One of the instruments on board NASA’s Terra satellite provides observations of Africa’s surface and atmosphere, including vegetation structure, airborne pollution particles, cloud heights and winds. This data will be accessible through a distribution center in Africa to users who cannot remotely download the large data files because of limitations in the continent’s Internet infrastructure.
Terra’s multi-angle imaging spectroradiometer (MISR), which provides the data, was built and is managed by NASA’s Jet Propulsion Laboratory (JPL) in Pasadena, California. NASA’s Langley Research Center in Hampton, Virginia, processes and distributes the data.
The MISR has measured the Earth’s surface and atmosphere continuously for more than a decade, observing the sunlit portion of Earth and viewing the entire globe between 82 degrees north latitude and 82 degrees south every nine days. The instrument collects images from nine widely spaced view angles rather than a single perspective.
The partnership began in spring 2008, when MISR science team member Michel Verstraete of the Institute for Environment and Sustainability at the European Commission’s Joint Research Centre participated in an intensive field campaign by South Africa’s Council for Scientific and Industrial Research (CSIR) to study the environment around Kruger National Park, a major wildlife reserve in South Africa. The researchers studied the area using direct, airborne and space-based measurements. Verstraete learned of widespread interest of the South African research community in remote-sensing applications.
In response, the Institute for Environment and Sustainability and CSIR signed an agreement in July 2008 to facilitate the interaction and exchange of people, knowledge, data and software. NASA joined the partnership in 2009.
“NASA is committed to helping governments, organizations and researchers around the world make effective use of Earth observation data to aid in environmental decisionmaking,” said Hal Maring, a program manager in NASA’s Earth Science Division in Washington. “These efforts support the goals of the Group on Earth Observations, a partnership of international agencies that promotes collaborative use of Earth science data.”
NASA became involved in the collaboration after a training workshop for MISR users in Cape Town, South Africa, organized by JPL and Langley Research Center sparked interest in the potential use of MISR data. It soon became apparent that accessing a large volume of data was a major hurdle in developing countries generally and particularly in Africa. Even though Internet connectivity in Africa has improved greatly in recent years, access and bandwidth remain too limited to support downloading vast data files. This led CSIR to host the data directly.
CSIR, based in Pretoria, South Africa, will distribute the data at no charge to the research community in the region. CSIR also will facilitate access to the large volume of MISR data as part of its strategy of educating, training and transferring knowledge to the southern African research community.
“The data transfer can be seen as a birthday present from NASA to the newly formed South African National Space Agency,” said Bob Scholes, CSIR research group leader for ecosystem processes and dynamics. “It will kick-start a new generation of high-quality land surface products, with applications in climate change and avoiding desertification.”

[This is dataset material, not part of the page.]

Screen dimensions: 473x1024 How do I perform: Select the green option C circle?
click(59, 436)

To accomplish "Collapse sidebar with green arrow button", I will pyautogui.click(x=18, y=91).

NASA shipped most of the data on high-density tapes this summer. The agencies will ensure the database stays updated with current MISR observations by upgrading connectivity and facilitating sharing of data among participating academic and research institutions.
“This multiparty collaboration will significantly strengthen academic and research institutions in southern Africa and support sustainable development of the entire subcontinent,” said Verstraete, who will spend six months in southern Africa in 2011 to help the regional remote-sensing community use the data.